Ce que L.S. Senghor a bien relevé, lorsqu'il interpelle les Nègres par rapport au sort qu'ils doivent réserver à leurs valeurs de civilisation. « Le problème qui se pose, maintenant, à nous, Nègres de 1959, est de savoir comment nous allons intégrer les valeurs négro-africaines (...) au monde de 1959. Il n'est pas question de ressusciter le passé, de vivre dans le Musée négro-africain ; il est question d'animer ce monde, hic et nunc, par les valeurs de notre passé. »1

Ces valeurs, Senghor les a indiquées dans ses développements sur la civilisation nègre, sur ce que l'homme noir apporte au monde nouveau2.

Ce sont des développements qui mettent en évidence le sens communautaire des Africains, puisque celui-ci, dans les villages, et même dans les villes, à travers les cadres qui regroupent par exemple les ressortissants d'un même village, n'a pas cessé d'influencer, d'une manière ou d'une autre, les rapports sociaux.

« La morale consiste à ne pas rompre la communion des vivants, des Morts, des génies et de Dieu (...).
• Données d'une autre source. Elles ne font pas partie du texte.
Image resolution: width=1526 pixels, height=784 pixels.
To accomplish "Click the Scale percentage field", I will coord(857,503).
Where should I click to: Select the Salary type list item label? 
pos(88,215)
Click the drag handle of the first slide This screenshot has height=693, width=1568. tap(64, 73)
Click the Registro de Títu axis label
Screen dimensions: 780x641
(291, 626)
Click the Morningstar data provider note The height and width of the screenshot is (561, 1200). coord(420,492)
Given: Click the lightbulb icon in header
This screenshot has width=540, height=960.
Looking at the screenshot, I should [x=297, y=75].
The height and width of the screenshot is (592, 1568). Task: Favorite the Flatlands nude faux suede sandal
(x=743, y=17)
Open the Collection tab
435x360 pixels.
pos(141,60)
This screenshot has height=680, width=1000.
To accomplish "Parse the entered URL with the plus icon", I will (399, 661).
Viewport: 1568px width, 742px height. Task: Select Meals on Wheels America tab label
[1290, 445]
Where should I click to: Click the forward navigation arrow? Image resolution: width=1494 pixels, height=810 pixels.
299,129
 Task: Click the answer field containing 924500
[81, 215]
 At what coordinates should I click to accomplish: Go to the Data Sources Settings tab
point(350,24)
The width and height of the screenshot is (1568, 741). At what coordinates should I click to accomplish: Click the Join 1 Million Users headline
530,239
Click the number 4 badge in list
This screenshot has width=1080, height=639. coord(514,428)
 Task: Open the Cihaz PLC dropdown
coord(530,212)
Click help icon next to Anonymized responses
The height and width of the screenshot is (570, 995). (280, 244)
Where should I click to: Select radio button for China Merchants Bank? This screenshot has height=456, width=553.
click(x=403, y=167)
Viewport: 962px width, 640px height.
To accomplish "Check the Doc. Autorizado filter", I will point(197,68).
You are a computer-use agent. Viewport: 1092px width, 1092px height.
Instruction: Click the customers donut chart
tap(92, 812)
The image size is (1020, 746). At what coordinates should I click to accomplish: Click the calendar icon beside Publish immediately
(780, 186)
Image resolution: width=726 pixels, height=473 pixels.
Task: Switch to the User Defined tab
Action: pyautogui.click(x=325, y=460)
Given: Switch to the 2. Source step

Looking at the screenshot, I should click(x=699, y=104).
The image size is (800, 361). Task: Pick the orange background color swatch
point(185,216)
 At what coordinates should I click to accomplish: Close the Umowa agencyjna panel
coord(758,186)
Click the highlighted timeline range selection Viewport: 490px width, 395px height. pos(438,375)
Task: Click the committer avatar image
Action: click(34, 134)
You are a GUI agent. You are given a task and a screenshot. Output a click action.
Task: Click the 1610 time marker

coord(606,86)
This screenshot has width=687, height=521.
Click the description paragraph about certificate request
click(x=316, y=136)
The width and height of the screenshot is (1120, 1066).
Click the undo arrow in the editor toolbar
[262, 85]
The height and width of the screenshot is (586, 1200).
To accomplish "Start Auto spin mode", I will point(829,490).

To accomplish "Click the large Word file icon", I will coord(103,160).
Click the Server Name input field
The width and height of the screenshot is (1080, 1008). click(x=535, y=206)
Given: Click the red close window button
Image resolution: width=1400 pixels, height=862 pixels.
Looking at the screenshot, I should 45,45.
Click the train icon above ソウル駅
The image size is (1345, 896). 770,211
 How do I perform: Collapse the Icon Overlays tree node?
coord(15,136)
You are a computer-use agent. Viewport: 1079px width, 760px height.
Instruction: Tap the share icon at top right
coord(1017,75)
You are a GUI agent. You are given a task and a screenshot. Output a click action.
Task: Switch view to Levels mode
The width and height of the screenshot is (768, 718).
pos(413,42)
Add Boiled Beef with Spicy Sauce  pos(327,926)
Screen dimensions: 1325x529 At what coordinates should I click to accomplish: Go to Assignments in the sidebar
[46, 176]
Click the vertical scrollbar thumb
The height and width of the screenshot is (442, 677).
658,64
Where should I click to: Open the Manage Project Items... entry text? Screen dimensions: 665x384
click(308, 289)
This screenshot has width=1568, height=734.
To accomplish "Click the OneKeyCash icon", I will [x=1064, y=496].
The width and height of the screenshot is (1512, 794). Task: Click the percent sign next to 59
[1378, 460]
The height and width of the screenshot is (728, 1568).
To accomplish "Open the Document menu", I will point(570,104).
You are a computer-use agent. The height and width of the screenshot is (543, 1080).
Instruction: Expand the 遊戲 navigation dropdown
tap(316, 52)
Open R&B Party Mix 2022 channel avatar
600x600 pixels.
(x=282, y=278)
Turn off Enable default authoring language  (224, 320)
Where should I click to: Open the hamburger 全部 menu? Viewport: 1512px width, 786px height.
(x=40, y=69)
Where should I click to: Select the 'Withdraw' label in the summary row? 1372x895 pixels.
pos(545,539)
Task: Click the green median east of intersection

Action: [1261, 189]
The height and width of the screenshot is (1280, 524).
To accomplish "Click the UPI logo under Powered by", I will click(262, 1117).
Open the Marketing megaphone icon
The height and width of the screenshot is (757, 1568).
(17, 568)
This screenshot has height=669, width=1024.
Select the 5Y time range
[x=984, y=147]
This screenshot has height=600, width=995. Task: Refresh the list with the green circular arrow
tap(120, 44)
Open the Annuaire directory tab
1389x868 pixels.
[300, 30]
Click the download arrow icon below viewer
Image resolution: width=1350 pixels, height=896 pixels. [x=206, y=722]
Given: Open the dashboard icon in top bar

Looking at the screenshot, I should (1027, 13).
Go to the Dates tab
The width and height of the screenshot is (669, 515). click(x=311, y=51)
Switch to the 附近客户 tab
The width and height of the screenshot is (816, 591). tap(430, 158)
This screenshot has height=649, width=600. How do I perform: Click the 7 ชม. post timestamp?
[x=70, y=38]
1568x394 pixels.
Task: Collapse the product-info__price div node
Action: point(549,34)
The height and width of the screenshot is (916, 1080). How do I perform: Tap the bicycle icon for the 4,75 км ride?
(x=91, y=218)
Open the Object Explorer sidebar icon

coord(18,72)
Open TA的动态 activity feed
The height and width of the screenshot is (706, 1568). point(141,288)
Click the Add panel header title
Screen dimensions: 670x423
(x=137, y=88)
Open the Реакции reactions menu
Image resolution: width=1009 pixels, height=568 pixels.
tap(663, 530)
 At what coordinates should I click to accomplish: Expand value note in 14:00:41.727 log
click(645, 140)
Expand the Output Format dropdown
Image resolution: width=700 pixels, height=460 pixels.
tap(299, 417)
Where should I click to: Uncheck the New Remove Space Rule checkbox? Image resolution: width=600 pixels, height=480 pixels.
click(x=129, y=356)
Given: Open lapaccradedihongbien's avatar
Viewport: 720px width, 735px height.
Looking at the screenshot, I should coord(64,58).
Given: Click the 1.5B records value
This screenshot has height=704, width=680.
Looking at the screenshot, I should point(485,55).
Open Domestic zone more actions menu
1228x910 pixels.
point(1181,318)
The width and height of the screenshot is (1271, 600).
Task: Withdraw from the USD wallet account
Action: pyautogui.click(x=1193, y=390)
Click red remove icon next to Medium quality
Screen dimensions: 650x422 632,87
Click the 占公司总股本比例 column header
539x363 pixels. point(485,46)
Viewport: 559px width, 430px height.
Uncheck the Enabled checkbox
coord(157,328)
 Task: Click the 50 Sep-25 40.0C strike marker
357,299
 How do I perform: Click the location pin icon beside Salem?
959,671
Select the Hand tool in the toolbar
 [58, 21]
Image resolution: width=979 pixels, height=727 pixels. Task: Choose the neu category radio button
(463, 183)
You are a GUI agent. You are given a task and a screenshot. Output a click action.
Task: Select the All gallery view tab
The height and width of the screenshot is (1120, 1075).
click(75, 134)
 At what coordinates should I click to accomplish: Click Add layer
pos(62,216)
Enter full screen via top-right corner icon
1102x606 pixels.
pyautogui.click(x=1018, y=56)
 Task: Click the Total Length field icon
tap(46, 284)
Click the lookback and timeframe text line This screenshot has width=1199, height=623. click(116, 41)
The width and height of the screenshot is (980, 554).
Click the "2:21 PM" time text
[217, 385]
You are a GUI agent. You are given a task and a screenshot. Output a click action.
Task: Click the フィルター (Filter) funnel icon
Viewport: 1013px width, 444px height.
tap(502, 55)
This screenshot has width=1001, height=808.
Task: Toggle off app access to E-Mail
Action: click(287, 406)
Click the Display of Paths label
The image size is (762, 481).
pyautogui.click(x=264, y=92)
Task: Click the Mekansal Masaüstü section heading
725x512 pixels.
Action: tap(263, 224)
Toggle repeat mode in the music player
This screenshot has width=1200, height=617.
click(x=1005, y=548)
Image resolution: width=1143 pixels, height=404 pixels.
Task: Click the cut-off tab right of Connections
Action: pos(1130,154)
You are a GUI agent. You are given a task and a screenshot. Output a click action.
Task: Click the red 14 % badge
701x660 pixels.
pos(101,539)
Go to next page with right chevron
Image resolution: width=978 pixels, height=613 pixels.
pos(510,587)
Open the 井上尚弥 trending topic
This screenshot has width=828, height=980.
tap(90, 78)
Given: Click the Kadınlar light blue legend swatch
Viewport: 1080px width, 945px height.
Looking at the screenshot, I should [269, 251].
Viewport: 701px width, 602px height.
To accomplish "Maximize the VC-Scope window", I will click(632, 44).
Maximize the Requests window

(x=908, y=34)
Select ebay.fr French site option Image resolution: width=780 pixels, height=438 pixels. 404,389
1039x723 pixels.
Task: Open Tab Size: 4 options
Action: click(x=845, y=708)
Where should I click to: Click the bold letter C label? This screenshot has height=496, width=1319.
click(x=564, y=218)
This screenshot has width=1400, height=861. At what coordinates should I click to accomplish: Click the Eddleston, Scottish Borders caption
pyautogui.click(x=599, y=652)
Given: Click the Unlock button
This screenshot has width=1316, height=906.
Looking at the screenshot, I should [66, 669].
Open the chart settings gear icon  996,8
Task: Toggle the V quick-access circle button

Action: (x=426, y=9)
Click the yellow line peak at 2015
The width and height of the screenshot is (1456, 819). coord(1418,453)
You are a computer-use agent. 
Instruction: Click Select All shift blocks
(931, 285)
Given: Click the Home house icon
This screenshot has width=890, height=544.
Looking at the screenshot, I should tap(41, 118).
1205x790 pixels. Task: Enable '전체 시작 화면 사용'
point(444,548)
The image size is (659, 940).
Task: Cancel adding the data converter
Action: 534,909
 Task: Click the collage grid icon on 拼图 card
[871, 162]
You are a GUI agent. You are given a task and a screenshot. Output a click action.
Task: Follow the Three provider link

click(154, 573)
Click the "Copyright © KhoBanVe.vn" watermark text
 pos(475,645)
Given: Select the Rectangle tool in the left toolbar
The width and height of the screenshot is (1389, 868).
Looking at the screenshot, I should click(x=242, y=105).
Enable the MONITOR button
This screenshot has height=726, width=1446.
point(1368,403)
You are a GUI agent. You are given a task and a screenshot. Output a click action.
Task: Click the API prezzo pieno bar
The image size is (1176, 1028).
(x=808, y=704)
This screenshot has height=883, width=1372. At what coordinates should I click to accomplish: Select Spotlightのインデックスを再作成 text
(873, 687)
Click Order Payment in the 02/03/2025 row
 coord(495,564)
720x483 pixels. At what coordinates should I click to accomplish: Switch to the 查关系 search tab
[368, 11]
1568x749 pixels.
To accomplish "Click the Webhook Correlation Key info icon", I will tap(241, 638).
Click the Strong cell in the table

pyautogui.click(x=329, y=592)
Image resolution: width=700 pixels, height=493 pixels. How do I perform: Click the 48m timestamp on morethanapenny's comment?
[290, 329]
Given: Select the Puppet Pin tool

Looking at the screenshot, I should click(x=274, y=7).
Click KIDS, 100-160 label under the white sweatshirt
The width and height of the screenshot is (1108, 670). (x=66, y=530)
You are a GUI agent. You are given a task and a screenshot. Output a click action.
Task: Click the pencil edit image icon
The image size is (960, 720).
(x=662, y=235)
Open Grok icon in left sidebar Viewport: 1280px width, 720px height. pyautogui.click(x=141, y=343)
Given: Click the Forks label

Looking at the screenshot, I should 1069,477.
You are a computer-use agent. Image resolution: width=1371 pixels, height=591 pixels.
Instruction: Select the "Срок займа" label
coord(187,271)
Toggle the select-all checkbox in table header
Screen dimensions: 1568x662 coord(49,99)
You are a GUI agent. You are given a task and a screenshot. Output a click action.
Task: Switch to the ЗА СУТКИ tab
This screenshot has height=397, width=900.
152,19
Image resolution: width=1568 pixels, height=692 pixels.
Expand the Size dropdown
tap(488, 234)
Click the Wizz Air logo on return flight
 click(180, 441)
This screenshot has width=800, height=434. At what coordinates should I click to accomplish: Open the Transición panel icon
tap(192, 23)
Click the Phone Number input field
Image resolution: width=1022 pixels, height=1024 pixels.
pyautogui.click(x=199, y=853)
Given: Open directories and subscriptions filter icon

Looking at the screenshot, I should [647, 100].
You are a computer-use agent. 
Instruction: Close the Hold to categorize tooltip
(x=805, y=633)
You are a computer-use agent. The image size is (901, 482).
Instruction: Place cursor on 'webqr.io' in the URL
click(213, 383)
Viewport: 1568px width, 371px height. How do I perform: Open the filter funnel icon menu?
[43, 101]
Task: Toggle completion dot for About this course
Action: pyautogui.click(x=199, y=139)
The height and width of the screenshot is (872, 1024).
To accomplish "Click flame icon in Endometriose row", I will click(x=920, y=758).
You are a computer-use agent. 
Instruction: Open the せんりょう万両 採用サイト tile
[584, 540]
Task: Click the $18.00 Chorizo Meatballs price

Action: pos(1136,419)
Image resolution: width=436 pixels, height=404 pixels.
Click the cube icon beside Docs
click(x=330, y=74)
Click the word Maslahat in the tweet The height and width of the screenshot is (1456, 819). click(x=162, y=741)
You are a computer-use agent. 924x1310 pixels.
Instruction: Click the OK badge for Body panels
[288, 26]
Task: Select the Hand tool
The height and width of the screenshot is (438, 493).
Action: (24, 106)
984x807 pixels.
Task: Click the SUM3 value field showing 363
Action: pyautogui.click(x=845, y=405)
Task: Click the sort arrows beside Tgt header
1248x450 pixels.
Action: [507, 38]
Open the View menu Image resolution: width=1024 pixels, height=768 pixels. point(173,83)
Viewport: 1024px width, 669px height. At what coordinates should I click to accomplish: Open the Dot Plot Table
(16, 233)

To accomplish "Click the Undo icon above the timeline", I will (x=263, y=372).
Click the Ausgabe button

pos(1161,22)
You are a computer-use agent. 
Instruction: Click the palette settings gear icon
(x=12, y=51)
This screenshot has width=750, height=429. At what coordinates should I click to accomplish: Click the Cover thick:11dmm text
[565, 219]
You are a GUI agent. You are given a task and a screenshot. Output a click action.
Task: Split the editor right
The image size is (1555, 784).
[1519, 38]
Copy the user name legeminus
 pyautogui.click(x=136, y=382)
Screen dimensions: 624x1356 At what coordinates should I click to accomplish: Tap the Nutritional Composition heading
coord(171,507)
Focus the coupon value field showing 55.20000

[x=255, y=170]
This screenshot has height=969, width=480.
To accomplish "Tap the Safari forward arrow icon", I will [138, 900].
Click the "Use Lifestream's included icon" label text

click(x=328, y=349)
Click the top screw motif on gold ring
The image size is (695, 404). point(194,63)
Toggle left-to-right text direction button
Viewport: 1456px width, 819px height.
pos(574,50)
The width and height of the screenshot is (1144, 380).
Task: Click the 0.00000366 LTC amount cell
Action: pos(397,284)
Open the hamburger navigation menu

Et celui-là est puni proprement d'isolement qui rompt ce lien mystique »3.

C'est un sens communautaire, un sens de la solidarité qui fait que « dans (la) communauté, personne surtout aucun de ceux qui ont quelque pouvoir ne peut agir seul. Tous se font la charité »4 .

Ce sens de l'humain dans les rapports sociaux est un témoignage d'amour, amour de l'Autre qui ne semble pas, dans la situation coloniale, préoccuper les Blancs dans leurs relations avec les hommes de race noire.

1 Senghor (L.S.), Liberté I, Négritude et humanisme, op. cit. p.283, « Eléments constitutifs d'une civilisation d'inspiration négro- africaine », IIème Congrès des Artistes et Ecrivains noirs, Tome I, Mars - Avril 1959 2Lire « Ce que l'homme noir apporte » et « Vue sur l'Afrique noire ou assimiler, non être assimilés » in Liberté I, Négritude et humanisme de L.S. Senghor, op. cit

3 Senghor (L.S.), Liberté I, Négritude et humanisme, op.cit., pp26 - 27, « Ce que l'homme noir apporte »

4 Senghor (L.S.), Liberté I, Négritude et humanisme, op.cit ; p.29 « ce que l'homme noir apporte »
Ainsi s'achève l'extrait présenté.